> **WHAT YOU HAVE TO DO**
Your job is to print the listing exactly.

> **INFORMATION GIVEN**
★ ★ ★

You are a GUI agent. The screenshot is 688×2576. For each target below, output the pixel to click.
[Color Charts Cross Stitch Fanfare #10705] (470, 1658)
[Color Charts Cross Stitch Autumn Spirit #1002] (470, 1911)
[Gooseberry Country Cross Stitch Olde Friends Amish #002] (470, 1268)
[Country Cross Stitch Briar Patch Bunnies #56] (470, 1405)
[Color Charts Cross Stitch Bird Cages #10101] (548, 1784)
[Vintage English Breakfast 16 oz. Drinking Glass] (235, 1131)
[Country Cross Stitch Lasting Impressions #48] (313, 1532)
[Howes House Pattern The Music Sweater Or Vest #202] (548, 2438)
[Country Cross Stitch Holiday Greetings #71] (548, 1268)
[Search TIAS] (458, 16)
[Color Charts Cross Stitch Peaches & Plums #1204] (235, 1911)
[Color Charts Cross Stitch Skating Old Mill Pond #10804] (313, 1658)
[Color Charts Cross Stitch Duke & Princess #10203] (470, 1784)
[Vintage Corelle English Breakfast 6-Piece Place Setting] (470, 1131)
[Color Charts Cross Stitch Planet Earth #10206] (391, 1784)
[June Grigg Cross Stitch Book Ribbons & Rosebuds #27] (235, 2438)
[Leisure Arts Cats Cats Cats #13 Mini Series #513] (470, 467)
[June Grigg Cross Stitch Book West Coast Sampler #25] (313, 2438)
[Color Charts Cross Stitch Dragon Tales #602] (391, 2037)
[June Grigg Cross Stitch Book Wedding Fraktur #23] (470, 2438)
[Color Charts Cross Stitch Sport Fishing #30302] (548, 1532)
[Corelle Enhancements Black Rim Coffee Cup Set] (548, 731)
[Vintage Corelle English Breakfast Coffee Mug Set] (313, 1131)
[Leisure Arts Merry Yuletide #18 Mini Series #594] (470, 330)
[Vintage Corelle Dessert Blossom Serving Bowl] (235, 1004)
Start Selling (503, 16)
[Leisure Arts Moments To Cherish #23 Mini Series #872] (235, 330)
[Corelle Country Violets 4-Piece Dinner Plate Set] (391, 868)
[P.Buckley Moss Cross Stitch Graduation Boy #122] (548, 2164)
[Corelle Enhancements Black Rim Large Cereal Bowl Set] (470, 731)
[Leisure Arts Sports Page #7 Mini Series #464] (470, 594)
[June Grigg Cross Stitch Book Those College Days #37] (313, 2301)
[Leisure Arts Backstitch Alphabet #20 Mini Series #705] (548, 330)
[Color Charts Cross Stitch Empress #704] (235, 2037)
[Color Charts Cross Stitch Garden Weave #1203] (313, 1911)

★ ★ ★

> **EXERCISE RESPONSE**
You are a GUI agent. The screenshot is 688×2576. For each target below, output the pixel to click.
[Color Charts Cross Stitch Fanfare #10705] (470, 1658)
[Color Charts Cross Stitch Autumn Spirit #1002] (470, 1911)
[Gooseberry Country Cross Stitch Olde Friends Amish #002] (470, 1268)
[Country Cross Stitch Briar Patch Bunnies #56] (470, 1405)
[Color Charts Cross Stitch Bird Cages #10101] (548, 1784)
[Vintage English Breakfast 16 oz. Drinking Glass] (235, 1131)
[Country Cross Stitch Lasting Impressions #48] (313, 1532)
[Howes House Pattern The Music Sweater Or Vest #202] (548, 2438)
[Country Cross Stitch Holiday Greetings #71] (548, 1268)
[Search TIAS] (458, 16)
[Color Charts Cross Stitch Peaches & Plums #1204] (235, 1911)
[Color Charts Cross Stitch Skating Old Mill Pond #10804] (313, 1658)
[Color Charts Cross Stitch Duke & Princess #10203] (470, 1784)
[Vintage Corelle English Breakfast 6-Piece Place Setting] (470, 1131)
[Color Charts Cross Stitch Planet Earth #10206] (391, 1784)
[June Grigg Cross Stitch Book Ribbons & Rosebuds #27] (235, 2438)
[Leisure Arts Cats Cats Cats #13 Mini Series #513] (470, 467)
[June Grigg Cross Stitch Book West Coast Sampler #25] (313, 2438)
[Color Charts Cross Stitch Dragon Tales #602] (391, 2037)
[June Grigg Cross Stitch Book Wedding Fraktur #23] (470, 2438)
[Color Charts Cross Stitch Sport Fishing #30302] (548, 1532)
[Corelle Enhancements Black Rim Coffee Cup Set] (548, 731)
[Vintage Corelle English Breakfast Coffee Mug Set] (313, 1131)
[Leisure Arts Merry Yuletide #18 Mini Series #594] (470, 330)
[Vintage Corelle Dessert Blossom Serving Bowl] (235, 1004)
Start Selling (503, 16)
[Leisure Arts Moments To Cherish #23 Mini Series #872] (235, 330)
[Corelle Country Violets 4-Piece Dinner Plate Set] (391, 868)
[P.Buckley Moss Cross Stitch Graduation Boy #122] (548, 2164)
[Corelle Enhancements Black Rim Large Cereal Bowl Set] (470, 731)
[Leisure Arts Sports Page #7 Mini Series #464] (470, 594)
[June Grigg Cross Stitch Book Those College Days #37] (313, 2301)
[Leisure Arts Backstitch Alphabet #20 Mini Series #705] (548, 330)
[Color Charts Cross Stitch Empress #704] (235, 2037)
[Color Charts Cross Stitch Garden Weave #1203] (313, 1911)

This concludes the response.